_Task details_
What is needed is the whole of the data, set down exactly.

_Extracted information_
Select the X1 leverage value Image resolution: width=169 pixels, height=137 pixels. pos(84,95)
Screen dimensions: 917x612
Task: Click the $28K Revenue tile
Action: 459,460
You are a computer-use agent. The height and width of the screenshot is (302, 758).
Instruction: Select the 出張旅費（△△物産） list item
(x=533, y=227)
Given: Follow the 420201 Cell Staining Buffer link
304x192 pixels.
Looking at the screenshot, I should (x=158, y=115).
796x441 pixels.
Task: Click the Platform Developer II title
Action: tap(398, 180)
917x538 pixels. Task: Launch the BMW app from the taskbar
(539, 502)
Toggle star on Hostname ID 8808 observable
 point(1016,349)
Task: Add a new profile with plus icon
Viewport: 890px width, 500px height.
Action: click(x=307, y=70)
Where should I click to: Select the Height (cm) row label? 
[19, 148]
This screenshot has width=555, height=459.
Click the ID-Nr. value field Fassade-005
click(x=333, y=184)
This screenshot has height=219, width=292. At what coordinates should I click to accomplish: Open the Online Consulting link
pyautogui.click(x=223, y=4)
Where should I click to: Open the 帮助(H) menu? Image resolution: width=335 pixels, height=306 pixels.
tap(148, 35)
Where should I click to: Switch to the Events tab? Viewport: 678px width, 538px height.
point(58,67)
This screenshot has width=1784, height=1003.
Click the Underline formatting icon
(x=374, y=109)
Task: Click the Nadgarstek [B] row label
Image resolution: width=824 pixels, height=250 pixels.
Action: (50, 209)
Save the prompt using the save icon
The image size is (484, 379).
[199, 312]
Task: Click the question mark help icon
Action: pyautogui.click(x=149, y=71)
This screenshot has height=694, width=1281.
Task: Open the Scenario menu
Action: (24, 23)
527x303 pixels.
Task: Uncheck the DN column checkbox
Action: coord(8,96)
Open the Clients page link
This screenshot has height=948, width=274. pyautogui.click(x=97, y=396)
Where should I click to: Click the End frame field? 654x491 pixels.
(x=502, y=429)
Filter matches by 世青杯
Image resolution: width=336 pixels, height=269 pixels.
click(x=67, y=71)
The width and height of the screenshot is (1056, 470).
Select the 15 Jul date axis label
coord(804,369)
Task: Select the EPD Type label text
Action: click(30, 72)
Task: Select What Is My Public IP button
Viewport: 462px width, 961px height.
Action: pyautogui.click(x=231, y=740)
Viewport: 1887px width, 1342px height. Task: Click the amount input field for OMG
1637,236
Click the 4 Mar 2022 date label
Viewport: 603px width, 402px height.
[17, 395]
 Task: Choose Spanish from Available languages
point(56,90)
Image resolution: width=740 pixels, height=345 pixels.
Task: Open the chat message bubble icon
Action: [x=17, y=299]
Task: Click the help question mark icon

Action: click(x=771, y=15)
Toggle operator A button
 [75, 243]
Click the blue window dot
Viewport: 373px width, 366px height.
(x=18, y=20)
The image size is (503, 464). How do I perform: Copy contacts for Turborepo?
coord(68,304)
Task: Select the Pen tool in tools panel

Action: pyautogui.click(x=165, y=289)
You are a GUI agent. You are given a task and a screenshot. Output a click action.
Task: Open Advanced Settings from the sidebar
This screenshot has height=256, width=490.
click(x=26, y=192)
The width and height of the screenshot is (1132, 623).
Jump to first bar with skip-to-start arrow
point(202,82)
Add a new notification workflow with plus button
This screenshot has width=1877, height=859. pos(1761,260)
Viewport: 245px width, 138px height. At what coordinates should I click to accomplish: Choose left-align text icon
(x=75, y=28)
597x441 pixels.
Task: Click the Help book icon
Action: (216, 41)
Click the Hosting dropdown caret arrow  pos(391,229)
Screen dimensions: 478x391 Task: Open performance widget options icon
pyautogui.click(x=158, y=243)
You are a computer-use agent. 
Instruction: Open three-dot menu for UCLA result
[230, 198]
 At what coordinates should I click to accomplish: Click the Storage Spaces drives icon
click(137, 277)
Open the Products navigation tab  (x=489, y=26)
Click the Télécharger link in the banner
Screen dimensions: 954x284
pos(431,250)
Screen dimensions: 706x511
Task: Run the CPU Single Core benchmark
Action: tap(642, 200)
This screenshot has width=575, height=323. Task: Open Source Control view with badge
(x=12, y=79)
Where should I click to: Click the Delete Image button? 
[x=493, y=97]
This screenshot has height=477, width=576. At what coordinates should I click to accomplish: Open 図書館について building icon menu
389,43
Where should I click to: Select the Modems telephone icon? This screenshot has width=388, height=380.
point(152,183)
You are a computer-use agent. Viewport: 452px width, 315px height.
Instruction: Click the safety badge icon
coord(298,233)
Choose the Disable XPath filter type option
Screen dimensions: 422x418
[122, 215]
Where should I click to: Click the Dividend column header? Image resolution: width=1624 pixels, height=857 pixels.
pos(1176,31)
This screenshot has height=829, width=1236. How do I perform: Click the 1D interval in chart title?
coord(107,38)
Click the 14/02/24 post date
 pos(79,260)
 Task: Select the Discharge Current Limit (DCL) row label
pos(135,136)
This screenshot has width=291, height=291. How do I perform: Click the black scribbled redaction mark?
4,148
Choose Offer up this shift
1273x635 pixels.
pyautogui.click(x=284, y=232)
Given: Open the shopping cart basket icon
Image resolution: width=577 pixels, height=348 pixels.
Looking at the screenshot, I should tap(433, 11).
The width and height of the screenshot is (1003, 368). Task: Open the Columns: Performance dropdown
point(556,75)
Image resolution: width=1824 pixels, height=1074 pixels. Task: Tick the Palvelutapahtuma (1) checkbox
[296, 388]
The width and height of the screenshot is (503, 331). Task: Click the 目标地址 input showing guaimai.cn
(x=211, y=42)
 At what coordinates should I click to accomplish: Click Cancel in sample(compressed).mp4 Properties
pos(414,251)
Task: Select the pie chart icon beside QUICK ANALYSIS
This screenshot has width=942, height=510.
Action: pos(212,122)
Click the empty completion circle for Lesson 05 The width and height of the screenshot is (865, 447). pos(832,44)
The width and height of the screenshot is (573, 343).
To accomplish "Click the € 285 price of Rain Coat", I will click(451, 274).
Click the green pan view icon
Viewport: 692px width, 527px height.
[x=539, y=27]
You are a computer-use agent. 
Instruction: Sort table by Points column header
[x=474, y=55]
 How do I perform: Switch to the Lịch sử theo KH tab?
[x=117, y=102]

_The answer_
Select the X1 leverage value Image resolution: width=169 pixels, height=137 pixels. pos(84,95)
Screen dimensions: 917x612
Task: Click the $28K Revenue tile
Action: 459,460
You are a computer-use agent. The height and width of the screenshot is (302, 758).
Instruction: Select the 出張旅費（△△物産） list item
(x=533, y=227)
Given: Follow the 420201 Cell Staining Buffer link
304x192 pixels.
Looking at the screenshot, I should (x=158, y=115).
796x441 pixels.
Task: Click the Platform Developer II title
Action: tap(398, 180)
917x538 pixels. Task: Launch the BMW app from the taskbar
(539, 502)
Toggle star on Hostname ID 8808 observable
 point(1016,349)
Task: Add a new profile with plus icon
Viewport: 890px width, 500px height.
Action: click(x=307, y=70)
Where should I click to: Select the Height (cm) row label? 
[19, 148]
This screenshot has width=555, height=459.
Click the ID-Nr. value field Fassade-005
click(x=333, y=184)
This screenshot has height=219, width=292. At what coordinates should I click to accomplish: Open the Online Consulting link
pyautogui.click(x=223, y=4)
Where should I click to: Open the 帮助(H) menu? Image resolution: width=335 pixels, height=306 pixels.
tap(148, 35)
Where should I click to: Switch to the Events tab? Viewport: 678px width, 538px height.
point(58,67)
This screenshot has width=1784, height=1003.
Click the Underline formatting icon
(x=374, y=109)
Task: Click the Nadgarstek [B] row label
Image resolution: width=824 pixels, height=250 pixels.
Action: (50, 209)
Save the prompt using the save icon
The image size is (484, 379).
[199, 312]
Task: Click the question mark help icon
Action: pyautogui.click(x=149, y=71)
This screenshot has height=694, width=1281.
Task: Open the Scenario menu
Action: (24, 23)
527x303 pixels.
Task: Uncheck the DN column checkbox
Action: coord(8,96)
Open the Clients page link
This screenshot has height=948, width=274. pyautogui.click(x=97, y=396)
Where should I click to: Click the End frame field? 654x491 pixels.
(x=502, y=429)
Filter matches by 世青杯
Image resolution: width=336 pixels, height=269 pixels.
click(x=67, y=71)
The width and height of the screenshot is (1056, 470).
Select the 15 Jul date axis label
coord(804,369)
Task: Select the EPD Type label text
Action: click(30, 72)
Task: Select What Is My Public IP button
Viewport: 462px width, 961px height.
Action: pyautogui.click(x=231, y=740)
Viewport: 1887px width, 1342px height. Task: Click the amount input field for OMG
1637,236
Click the 4 Mar 2022 date label
Viewport: 603px width, 402px height.
[17, 395]
 Task: Choose Spanish from Available languages
point(56,90)
Image resolution: width=740 pixels, height=345 pixels.
Task: Open the chat message bubble icon
Action: [x=17, y=299]
Task: Click the help question mark icon

Action: click(x=771, y=15)
Toggle operator A button
 [75, 243]
Click the blue window dot
Viewport: 373px width, 366px height.
(x=18, y=20)
The image size is (503, 464). How do I perform: Copy contacts for Turborepo?
coord(68,304)
Task: Select the Pen tool in tools panel

Action: pyautogui.click(x=165, y=289)
You are a GUI agent. You are given a task and a screenshot. Output a click action.
Task: Open Advanced Settings from the sidebar
This screenshot has height=256, width=490.
click(x=26, y=192)
The width and height of the screenshot is (1132, 623).
Jump to first bar with skip-to-start arrow
point(202,82)
Add a new notification workflow with plus button
This screenshot has width=1877, height=859. pos(1761,260)
Viewport: 245px width, 138px height. At what coordinates should I click to accomplish: Choose left-align text icon
(x=75, y=28)
597x441 pixels.
Task: Click the Help book icon
Action: (216, 41)
Click the Hosting dropdown caret arrow  pos(391,229)
Screen dimensions: 478x391 Task: Open performance widget options icon
pyautogui.click(x=158, y=243)
You are a computer-use agent. 
Instruction: Open three-dot menu for UCLA result
[230, 198]
 At what coordinates should I click to accomplish: Click the Storage Spaces drives icon
click(137, 277)
Open the Products navigation tab  (x=489, y=26)
Click the Télécharger link in the banner
Screen dimensions: 954x284
pos(431,250)
Screen dimensions: 706x511
Task: Run the CPU Single Core benchmark
Action: tap(642, 200)
This screenshot has width=575, height=323. Task: Open Source Control view with badge
(x=12, y=79)
Where should I click to: Click the Delete Image button? 
[x=493, y=97]
This screenshot has height=477, width=576. At what coordinates should I click to accomplish: Open 図書館について building icon menu
389,43
Where should I click to: Select the Modems telephone icon? This screenshot has width=388, height=380.
point(152,183)
You are a computer-use agent. Viewport: 452px width, 315px height.
Instruction: Click the safety badge icon
coord(298,233)
Choose the Disable XPath filter type option
Screen dimensions: 422x418
[122, 215]
Where should I click to: Click the Dividend column header? Image resolution: width=1624 pixels, height=857 pixels.
pos(1176,31)
This screenshot has height=829, width=1236. How do I perform: Click the 1D interval in chart title?
coord(107,38)
Click the 14/02/24 post date
 pos(79,260)
 Task: Select the Discharge Current Limit (DCL) row label
pos(135,136)
This screenshot has width=291, height=291. How do I perform: Click the black scribbled redaction mark?
4,148
Choose Offer up this shift
1273x635 pixels.
pyautogui.click(x=284, y=232)
Given: Open the shopping cart basket icon
Image resolution: width=577 pixels, height=348 pixels.
Looking at the screenshot, I should tap(433, 11).
The width and height of the screenshot is (1003, 368). Task: Open the Columns: Performance dropdown
point(556,75)
Image resolution: width=1824 pixels, height=1074 pixels. Task: Tick the Palvelutapahtuma (1) checkbox
[296, 388]
The width and height of the screenshot is (503, 331). Task: Click the 目标地址 input showing guaimai.cn
(x=211, y=42)
 At what coordinates should I click to accomplish: Click Cancel in sample(compressed).mp4 Properties
pos(414,251)
Task: Select the pie chart icon beside QUICK ANALYSIS
This screenshot has width=942, height=510.
Action: pos(212,122)
Click the empty completion circle for Lesson 05 The width and height of the screenshot is (865, 447). pos(832,44)
The width and height of the screenshot is (573, 343).
To accomplish "Click the € 285 price of Rain Coat", I will click(451, 274).
Click the green pan view icon
Viewport: 692px width, 527px height.
[x=539, y=27]
You are a computer-use agent. 
Instruction: Sort table by Points column header
[x=474, y=55]
 How do I perform: Switch to the Lịch sử theo KH tab?
[x=117, y=102]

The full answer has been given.